Dorothy's DTC Hall of Fame Acceptance Speech

Last night, I was privileged to be inducted into the DTC Hall of Fame, along with some of my esteemed industry colleagues – Minnie Baylor-Henry, National Director, Regulatory Life Sciences, Deloitte & Touche, LLP and former DDMAC Director; Andrew Schirmer, EVP, Managing Director, McCann HumanCare and Scott Grenz, Director Media Buying NA,GlaxoSmithKline. I was very touched by how many of my colleagues, past and present, came to celebrate with me. We were given the opportunity to make a few remarks, so being a typical Extrovert, I took full advantage of my time in the spotlight. Below is what I said, or more accurately, what I meant to say!

“I am very honored to be inducted into the DTC Hall of Fame. I have always admired the company Bob has built and his thoughtful commentary. The occasion also serves for me as an important reminder of something I should be doing more of everyday: thinking of all the people I am grateful to for having guided me throughout my career.

I am grateful to have started my career at Whitehall-Robins, now Wyeth Consumer, working for Andy Davis and Holly Crosbie-Foote, both of whom encouraged me to let my creative juices flow.
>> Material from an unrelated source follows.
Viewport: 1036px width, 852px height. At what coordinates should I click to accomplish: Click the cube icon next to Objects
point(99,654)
I somehow have always been a little different and they cheered me on. I am equally as grateful to Randy Goldmann, who I had the privilege to work for at Pfizer. She taught me how to channel some of my enthusiasm so it could actually be productive. I also thank Mike Trepicchio of SaatchiHealthcare for giving me the opportunity to learn what life is like on the agency side. It’s a little harder than it looked from the cushy client side seat.
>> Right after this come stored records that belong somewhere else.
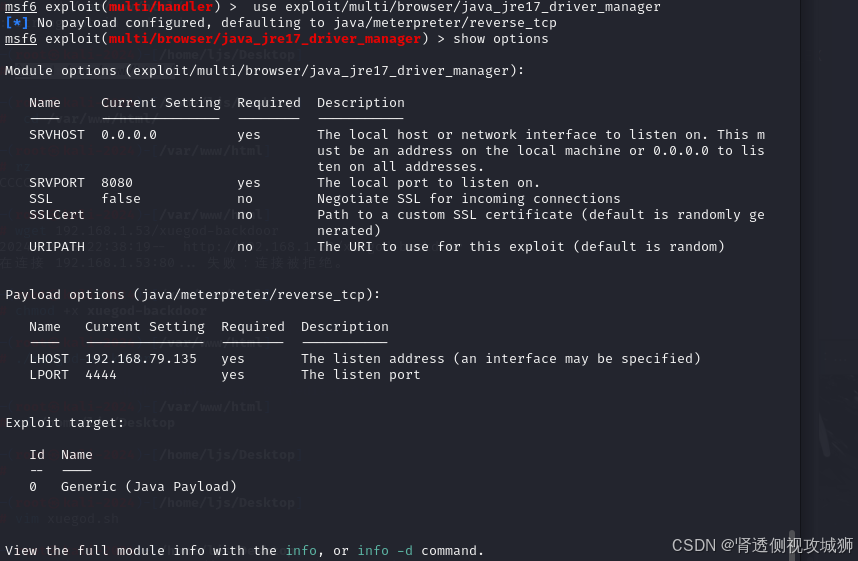Image resolution: width=858 pixels, height=561 pixels.
Task: Click the Current Setting header under Module options
Action: click(161, 103)
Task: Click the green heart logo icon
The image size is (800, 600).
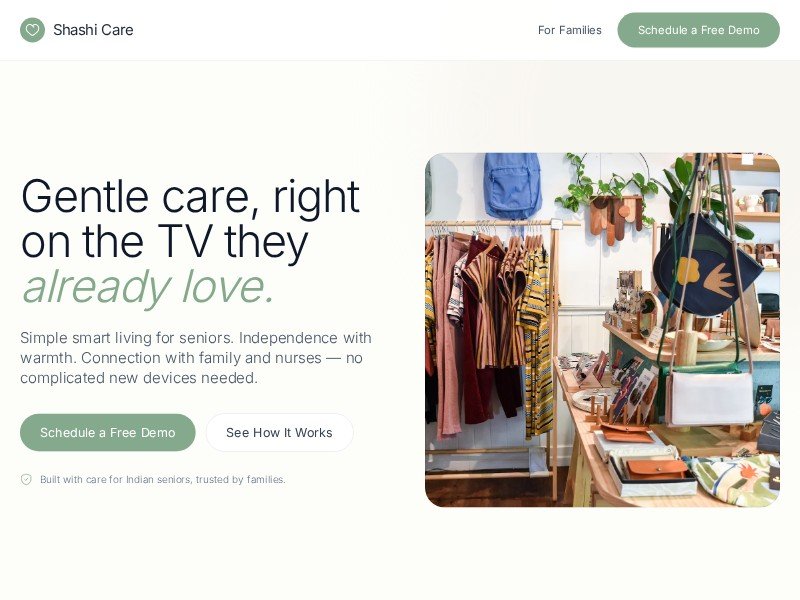Action: pos(32,30)
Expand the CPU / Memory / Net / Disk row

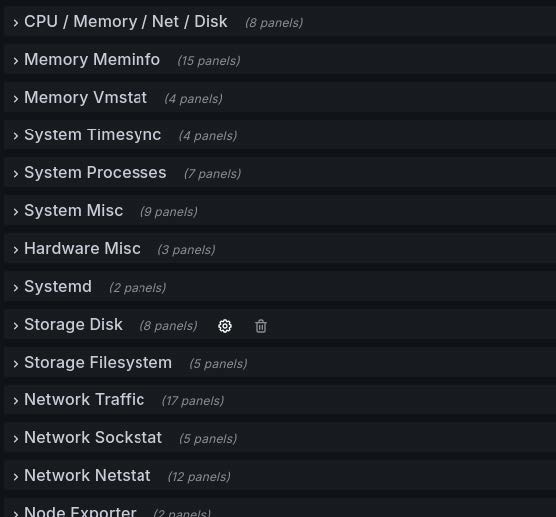[126, 22]
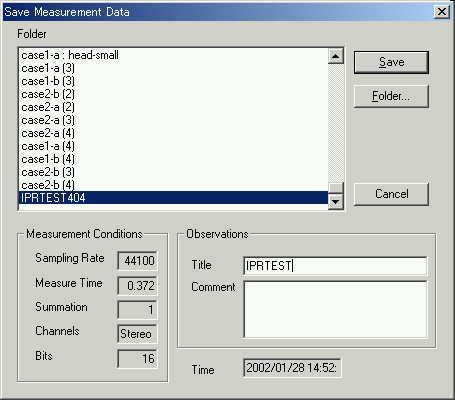Cancel the save dialog
The height and width of the screenshot is (400, 455).
(x=391, y=194)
Which brings me to today and Extrovertic, the agency I founded with my creative partner, Mark Drossman. We wanted to create a different kind of agency, one that could build both the innovative marketing strategies and cutting edge creative needed to infuse new life into the healthcare marketing mix.

We were very lucky for the opportunity to start working very early on with Vertex Pharmaceuticals, whose marketers have an incredible passion for their patients. It is this kind of passion to serve patients that I hope will transform the face of DTC.
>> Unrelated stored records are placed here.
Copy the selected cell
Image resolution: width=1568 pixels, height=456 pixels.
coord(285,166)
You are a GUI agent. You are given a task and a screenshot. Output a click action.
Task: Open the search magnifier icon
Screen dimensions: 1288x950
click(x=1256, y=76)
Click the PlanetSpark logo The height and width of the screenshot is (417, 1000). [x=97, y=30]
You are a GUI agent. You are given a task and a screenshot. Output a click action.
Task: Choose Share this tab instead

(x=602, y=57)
One of my favorite planners of all time, Nat Puccio used to say, 'He who knows the consumer best, wins.' That saying is now foundational to any successful DTC communication effort. In the future however, we have to go further, not only to understand but also to employ our knowledge in making a tangible, lasting difference in patients’ lives. That will require going beyond our traditional communication messages and tools to address the more stubborn barriers to good health such as financial inequities, gaps in healthcare delivery and insufficient personal coping mechanisms. To all of us at Extrovertic, the maxim for 2010 and beyond is, 'He who serves the patient best, wins.'

Thanks again for the honor and I look forward to working with you all to make a difference in patients’ lives."